The company has been consistently witnessing decline in revenue in the past three quarters. Yum and other Westerners including McDonald’s (NYSE:MCD) and Burger King (NYSE:BKW) were accused of using chicken with excess level of antibiotics in China. The food regulatory agency conducted tests in December and found samples containing unacceptable level of antibiotic.
This particularly damaged Yum’s image as it has a vast presence in the mainland. The company, hit by the chicken scam, suffered a 5% drop in net income in the fourth quarter last year, followed by 26% plunge in the first quarter and 40% in the second quarter of the year. Even the revenue of the company has been falling in the last two quarters. First quarter suffered 8% drop and the second quarter witnessed 19% decline in revenue to $2.9 billion compared to prior year comparable period due to the issues faced in China, which happens to be Yum!’s biggest overseas market.
Yum’s primarily runs four business segments: Yum China, United States division, Yum Restaurant India, Yum Restaurant International. Out of these four, China forms the most importatant unit as it contributes a major chunk towards the revenue of the company. In 2012, over 50% of Yum’s revenue came from the mainland.
Even archrival McDonald’s delivered softer results in the last quarter. However, both the American companies are expected to rebound in the long run.
On a Positive Note
Although Yum! expects to record $0.93 per share, this is the best that the restaurant giant has earned since the third quarter of 2012 when it recorded $0.99 earnings per share. Moreover, even if earnings look a bit weak, the company has always thrashed analyst estimates by posting better than expected figures. China sales have been adversely affecting Yum!’s overall revenue and profit growth after the poultry supply issue.
Though Yum! immediately cut ties with suppliers suspected or found out to be supplying chicken with inappropriate levels of antibiotic, yet it faced severe consequences in the form of loss of customer confidence.
Yum’s U.S. market has not been as good as its international market. In fact McDonald’s is more popular in the domestic market. Moreover the economic downturn also damaged company results. However, with the rebound in the U.S. economy, increasing consumer confidence and improving employment rates, the restaurant industry is expected to grow. For an overall growth, a restaurant chain however needs global expansion and work on cost cutting techniques instead of focus on one market. As per National Restaurant Association, the capital spending of restaurant chains are also estimated to rise in future.

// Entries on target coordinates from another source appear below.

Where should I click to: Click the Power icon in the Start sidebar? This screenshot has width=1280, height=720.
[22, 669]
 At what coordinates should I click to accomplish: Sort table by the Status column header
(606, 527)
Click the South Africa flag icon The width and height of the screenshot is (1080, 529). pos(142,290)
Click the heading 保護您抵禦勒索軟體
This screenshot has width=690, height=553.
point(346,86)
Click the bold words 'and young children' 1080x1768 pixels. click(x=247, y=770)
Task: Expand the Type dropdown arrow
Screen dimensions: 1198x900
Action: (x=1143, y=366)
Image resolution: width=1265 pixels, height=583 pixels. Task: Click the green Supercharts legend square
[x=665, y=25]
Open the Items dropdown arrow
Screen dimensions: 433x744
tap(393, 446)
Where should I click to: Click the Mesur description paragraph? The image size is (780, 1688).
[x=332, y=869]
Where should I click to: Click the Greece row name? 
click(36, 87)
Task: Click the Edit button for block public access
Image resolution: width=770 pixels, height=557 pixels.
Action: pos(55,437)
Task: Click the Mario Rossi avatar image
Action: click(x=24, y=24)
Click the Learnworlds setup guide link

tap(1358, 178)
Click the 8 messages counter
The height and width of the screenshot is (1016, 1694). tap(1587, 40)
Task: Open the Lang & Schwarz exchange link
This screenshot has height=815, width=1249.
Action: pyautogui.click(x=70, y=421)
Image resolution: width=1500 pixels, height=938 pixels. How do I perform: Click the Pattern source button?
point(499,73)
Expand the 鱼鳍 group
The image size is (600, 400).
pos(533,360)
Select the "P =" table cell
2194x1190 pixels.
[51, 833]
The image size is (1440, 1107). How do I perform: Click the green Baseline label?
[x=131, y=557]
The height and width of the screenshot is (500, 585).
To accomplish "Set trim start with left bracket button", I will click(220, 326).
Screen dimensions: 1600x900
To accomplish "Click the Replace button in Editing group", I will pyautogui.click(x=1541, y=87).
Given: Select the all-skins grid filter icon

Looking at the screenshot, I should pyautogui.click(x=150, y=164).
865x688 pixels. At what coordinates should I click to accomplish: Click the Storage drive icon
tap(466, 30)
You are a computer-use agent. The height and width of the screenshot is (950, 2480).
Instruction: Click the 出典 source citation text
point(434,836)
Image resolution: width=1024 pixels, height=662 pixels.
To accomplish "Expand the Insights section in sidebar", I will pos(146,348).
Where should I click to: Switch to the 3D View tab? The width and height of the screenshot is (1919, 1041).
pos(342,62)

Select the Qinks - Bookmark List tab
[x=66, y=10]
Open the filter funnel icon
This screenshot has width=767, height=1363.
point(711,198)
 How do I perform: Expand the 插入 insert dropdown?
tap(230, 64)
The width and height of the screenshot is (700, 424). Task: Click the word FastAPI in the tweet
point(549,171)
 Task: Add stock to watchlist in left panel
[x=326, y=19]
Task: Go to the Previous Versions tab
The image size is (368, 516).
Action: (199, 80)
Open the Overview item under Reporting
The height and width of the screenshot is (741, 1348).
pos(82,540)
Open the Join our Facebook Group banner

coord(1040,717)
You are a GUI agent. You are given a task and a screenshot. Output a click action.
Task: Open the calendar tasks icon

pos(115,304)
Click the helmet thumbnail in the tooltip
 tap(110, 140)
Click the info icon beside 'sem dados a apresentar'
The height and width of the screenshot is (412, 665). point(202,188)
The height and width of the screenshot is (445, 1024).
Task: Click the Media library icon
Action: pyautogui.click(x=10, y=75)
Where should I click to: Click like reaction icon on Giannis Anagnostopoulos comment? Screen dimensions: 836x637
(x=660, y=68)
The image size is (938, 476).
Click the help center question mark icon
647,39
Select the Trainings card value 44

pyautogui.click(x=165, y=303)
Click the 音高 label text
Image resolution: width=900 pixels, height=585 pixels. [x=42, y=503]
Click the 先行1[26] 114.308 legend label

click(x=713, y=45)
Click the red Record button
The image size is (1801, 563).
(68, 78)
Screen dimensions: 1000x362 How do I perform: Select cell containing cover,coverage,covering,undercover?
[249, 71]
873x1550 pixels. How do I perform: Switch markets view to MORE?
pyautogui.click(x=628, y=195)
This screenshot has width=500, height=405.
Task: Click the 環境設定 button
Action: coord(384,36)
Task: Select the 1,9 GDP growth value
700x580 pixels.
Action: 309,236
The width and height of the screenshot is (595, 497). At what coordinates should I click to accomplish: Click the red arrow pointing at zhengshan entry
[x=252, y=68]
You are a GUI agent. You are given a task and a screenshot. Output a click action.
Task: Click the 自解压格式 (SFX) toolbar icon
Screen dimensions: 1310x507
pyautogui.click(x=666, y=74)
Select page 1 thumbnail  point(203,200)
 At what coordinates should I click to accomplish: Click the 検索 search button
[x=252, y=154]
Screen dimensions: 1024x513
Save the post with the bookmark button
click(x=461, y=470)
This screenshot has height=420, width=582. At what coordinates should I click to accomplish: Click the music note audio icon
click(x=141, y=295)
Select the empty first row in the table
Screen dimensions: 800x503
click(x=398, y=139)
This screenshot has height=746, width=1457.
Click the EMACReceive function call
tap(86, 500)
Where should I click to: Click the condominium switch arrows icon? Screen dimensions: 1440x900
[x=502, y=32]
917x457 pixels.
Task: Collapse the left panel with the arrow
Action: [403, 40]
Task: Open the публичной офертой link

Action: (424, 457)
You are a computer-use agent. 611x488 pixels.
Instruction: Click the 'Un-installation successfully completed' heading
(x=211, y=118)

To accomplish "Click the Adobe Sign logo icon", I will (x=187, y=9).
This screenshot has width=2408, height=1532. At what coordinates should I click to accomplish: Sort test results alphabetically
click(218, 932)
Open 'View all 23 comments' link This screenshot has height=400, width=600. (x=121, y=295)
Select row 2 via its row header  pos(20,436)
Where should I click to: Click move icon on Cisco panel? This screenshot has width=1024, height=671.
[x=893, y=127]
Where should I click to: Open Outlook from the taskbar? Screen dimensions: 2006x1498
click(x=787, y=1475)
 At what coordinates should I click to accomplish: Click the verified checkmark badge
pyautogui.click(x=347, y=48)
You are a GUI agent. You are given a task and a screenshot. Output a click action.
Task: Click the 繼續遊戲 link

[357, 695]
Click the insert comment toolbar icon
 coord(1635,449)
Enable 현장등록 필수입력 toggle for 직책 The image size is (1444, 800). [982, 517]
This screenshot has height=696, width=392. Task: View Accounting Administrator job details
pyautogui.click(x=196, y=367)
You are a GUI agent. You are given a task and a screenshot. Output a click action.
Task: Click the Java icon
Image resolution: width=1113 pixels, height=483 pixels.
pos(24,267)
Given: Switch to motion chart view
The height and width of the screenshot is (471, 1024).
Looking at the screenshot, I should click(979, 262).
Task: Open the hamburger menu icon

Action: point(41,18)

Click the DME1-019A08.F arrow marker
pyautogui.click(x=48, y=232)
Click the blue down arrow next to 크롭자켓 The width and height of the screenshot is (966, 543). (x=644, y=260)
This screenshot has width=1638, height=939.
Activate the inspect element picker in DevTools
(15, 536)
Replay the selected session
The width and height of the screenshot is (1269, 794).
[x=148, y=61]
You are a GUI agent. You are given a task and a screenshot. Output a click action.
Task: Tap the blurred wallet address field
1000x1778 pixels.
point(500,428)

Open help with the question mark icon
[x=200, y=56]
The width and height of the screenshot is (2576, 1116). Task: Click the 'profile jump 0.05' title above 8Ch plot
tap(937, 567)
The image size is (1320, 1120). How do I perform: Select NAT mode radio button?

Yum Brands and fellow rivals McDonald’s and Burger King are facing increasing cost due to rise in food prices. Additionally, healthcare reforms are also adding to the cost of operations. But conditions for quick service restaurant chains are forecast to remain positive. Yum!’s poor performance not only came from slow growth in China, but the growth rate in European zone is also tumbling since 2010. However, 2013 has been a relatively better year in food retail sales in the European market. If the market continues to improve at the current pace in Europe, then Yum! is set to witness a turnaround and post higher margins due to its remarkable exposure in the continent.
To Sum Up
The rebound in the domestic market and better expectations from the mainland, Yum is expected to revive in the near future. There is huge potential in the stock. Further, its expansion plan to explore new emerging markets including Africa, India, Russia, and France is going to strengthen the company’s future growth prospects.